:: SET TASK ::
Locate each line in the rows below that contains the string "height" and copy those lines.

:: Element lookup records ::
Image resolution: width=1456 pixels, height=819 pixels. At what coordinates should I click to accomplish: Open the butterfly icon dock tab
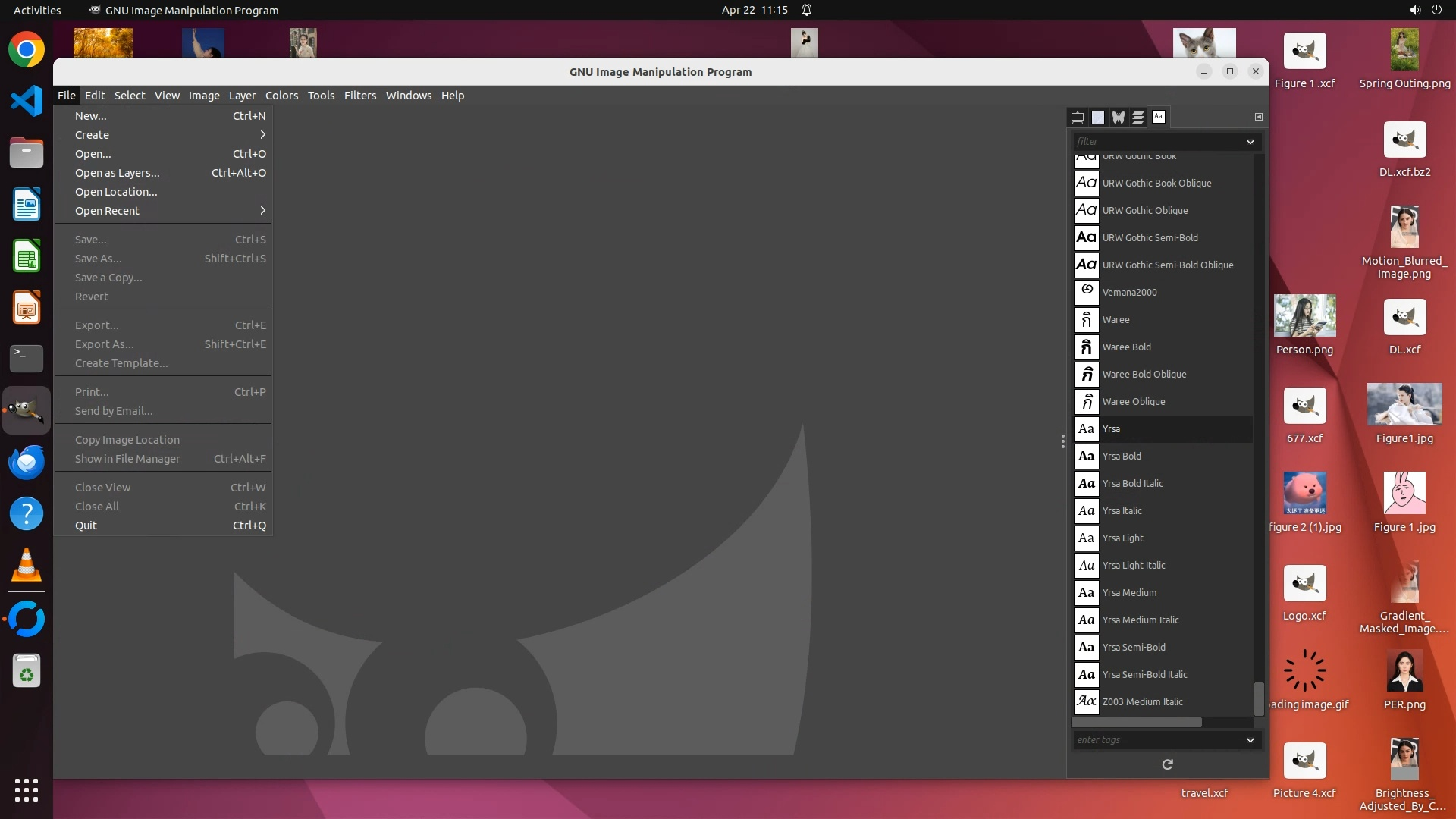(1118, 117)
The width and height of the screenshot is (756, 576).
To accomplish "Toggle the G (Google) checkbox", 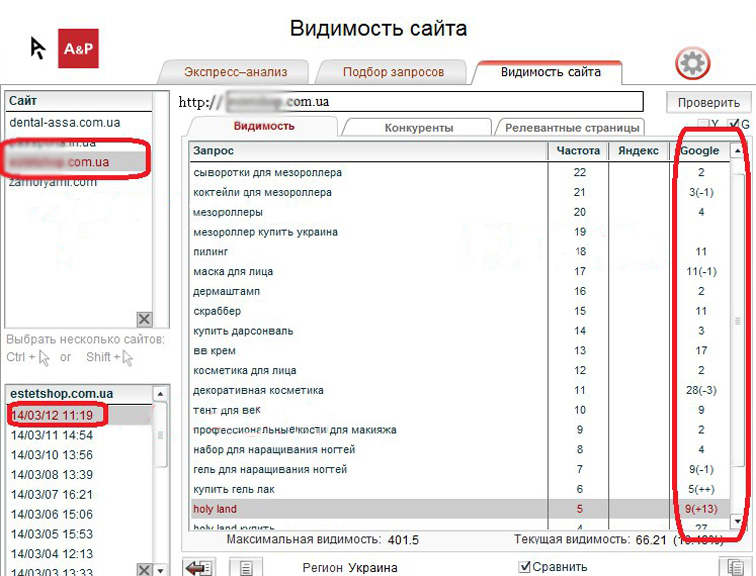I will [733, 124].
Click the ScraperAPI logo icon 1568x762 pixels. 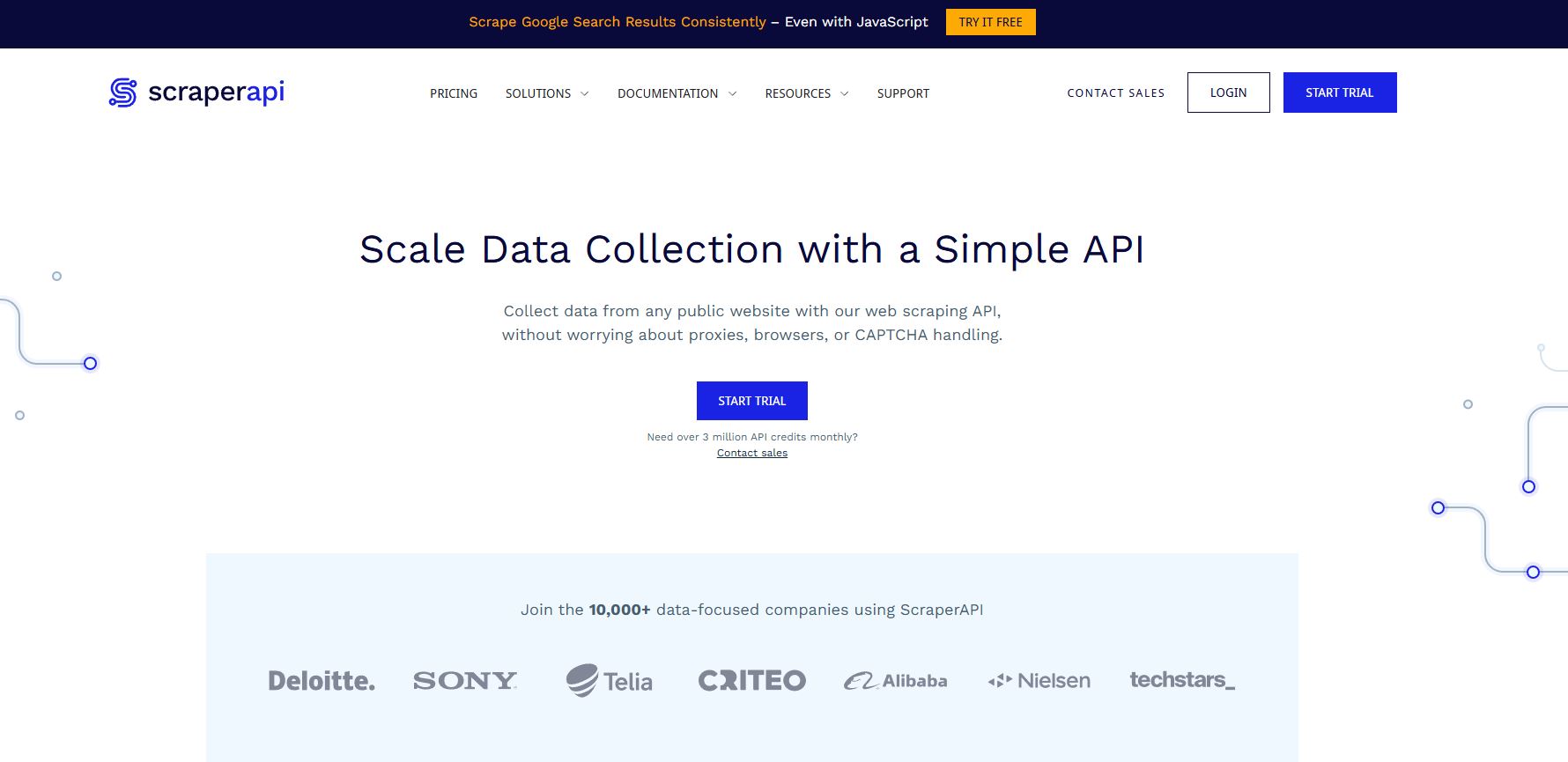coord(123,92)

:: EXERCISE ANSWER ::
Image resolution: width=1456 pixels, height=819 pixels. At what coordinates should I click to accomplish: Open the butterfly icon dock tab
The width and height of the screenshot is (756, 576).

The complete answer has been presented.